Sitting on the couch the other day, I had a sinking feeling that I was wasting time. With so much to do, to hit maximum achievement in life, how can I sit on my couch and do nothing for over 3 hours? After a couple of minutes of stressing,
I realized that doing nothing was exactly what I was supposed to be doing.
Singing in the rain (Photo credit: John Fera)
I had given myself permission to relax. I had confidence that the work that needed to be done to achieve everything I had going was tucked neatly into my system. I had built in a rest period. It wasn’t a “cushion” in case I fell behind on work. It was necessary in order to recharge the batteries. I resisted the urge the to go into my office and write during this “free” time. I had to remind myself that this wasn’t “free time”, it was, in fact, scheduled “chill-axing”. I have a system to manage the balance of my day-to-day and big picture plan. It works to accomplish almost anything I want. Here is my 4 step system.
1. Have a place to “minddump”
. David Allen
in Getting things Done
still carries a little yellow notebook to write things down that “pop up” in his mind. I carry a Moleskin notebook and manage my mind dump on a weekly basis. . From mowing the lawn to doing my taxes, the mind dump is the primary entrance into my system. This is where I capture things as they come up. I intentionally schedule time to review my big picture plans (usually once a week and during my planning session) and add action items to this list. I’ll show you what to do with this information shortly.
2.Inbox. It’s so valuable to have a physical inbox that gives me assurance items will be managed. I can’t tell you why, but I still put items such as bills, and kids school stuff on my mind dump to assure it will get completed. This is a great example of tailoring YOUR system to what works. My inbox assures that I won’t lose things and assures they will get done. Above all else, YOU must have confidence in your system.
3. Weekly planning: Choose a day that works best for your season of life. For me, Monday mornings at 5:15 am works for now.

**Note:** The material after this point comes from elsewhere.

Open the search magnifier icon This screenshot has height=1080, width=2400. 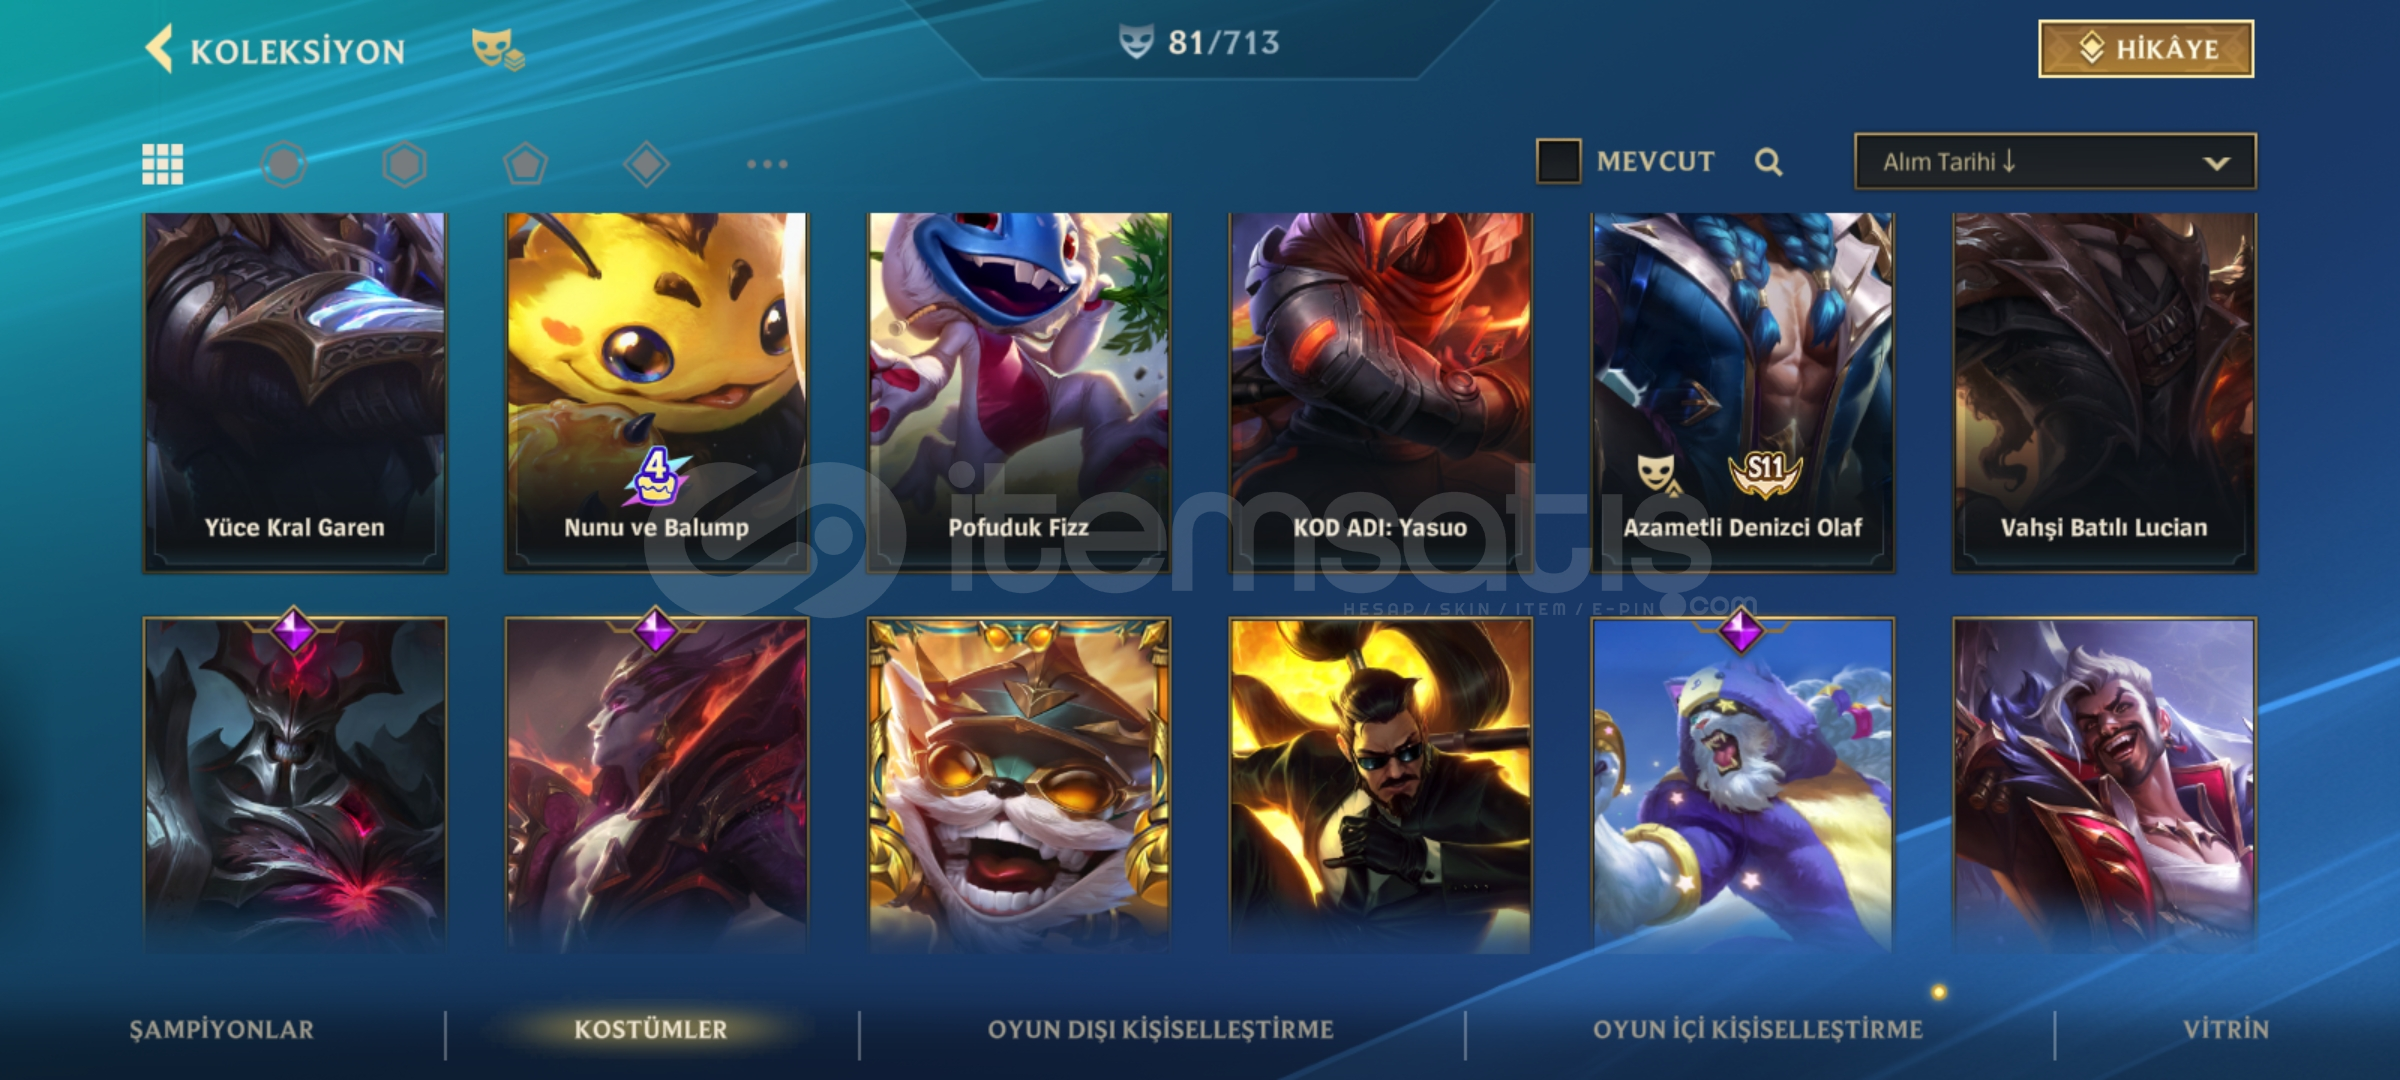click(1768, 162)
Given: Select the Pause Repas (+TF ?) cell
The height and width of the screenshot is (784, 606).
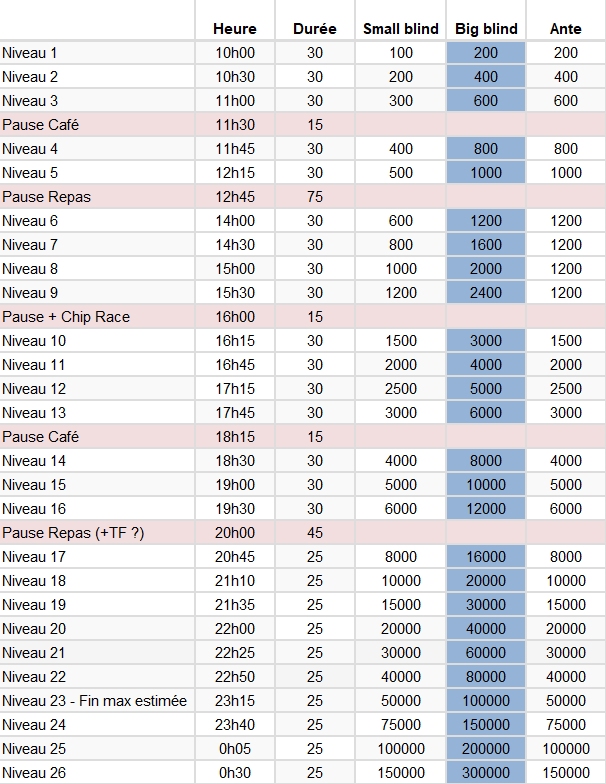Looking at the screenshot, I should (x=97, y=533).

This is a MUST! Have all inbox sources open and available. This is where you utilize the valuable minddump. Review each item and figure out what to do with it. Typically I start with many of the same things, i.e., “write 2 posts per week”, “Run 3 times per week”. These get fit in easily as these are recurring tasks. Other items such as “review freelance opportunities”, “develop training class”, and “Schedule physical” must be fit in knowing my calendar weak spots for the week. Everything must be assigned to the calendar or trashed and crossed off the list. Remember to plan everything including spontaneous acts. For me, these things clog my creative pipes if they are sitting in the RAM memory of my mind. From writing poetry for Jamie, to telling my kids I love them, there’s a place for all this in my system. I find that the security of having the minimum safe and secure in my system opens my mind up for more “real” spontaneity. Know thyself and don’t over book your calendar. You will quickly lose trust in your system of you do. We will discuss how to develop long-term plans to pull from in a later post.
4. Weekly Review: Choose a day that works best for your season of life. Friday afternoons before I go into weekend mode works well for me. This doesn’t take long as this usually bridges over to my Monday morning planning session. I review my calendar to make sure I haven’t missed anything. Any items that where left incomplete (things DO happen) are put back into the system for Monday morning’s planning session. I’ll close any loops such as emails or returned calls (if possible) so they don’t loom over the weekend. I will be implementing a quarterly review this month to help better manage big picture stuff.
When done correctly, a system clears your mind for better focus, clarity, and enjoyment. The power of knowing you don’t have looming tasks and projects running out the back door is intoxicating. Find a system and mold it to you. If it works, it’s perfect! In my experience, most systems work if you are intentional and you periodically review the system (once or twice a year) for flaws based on your season in life.
When was the last time you did NOTHING? Schedule some time for yourself, you’ll thank me later.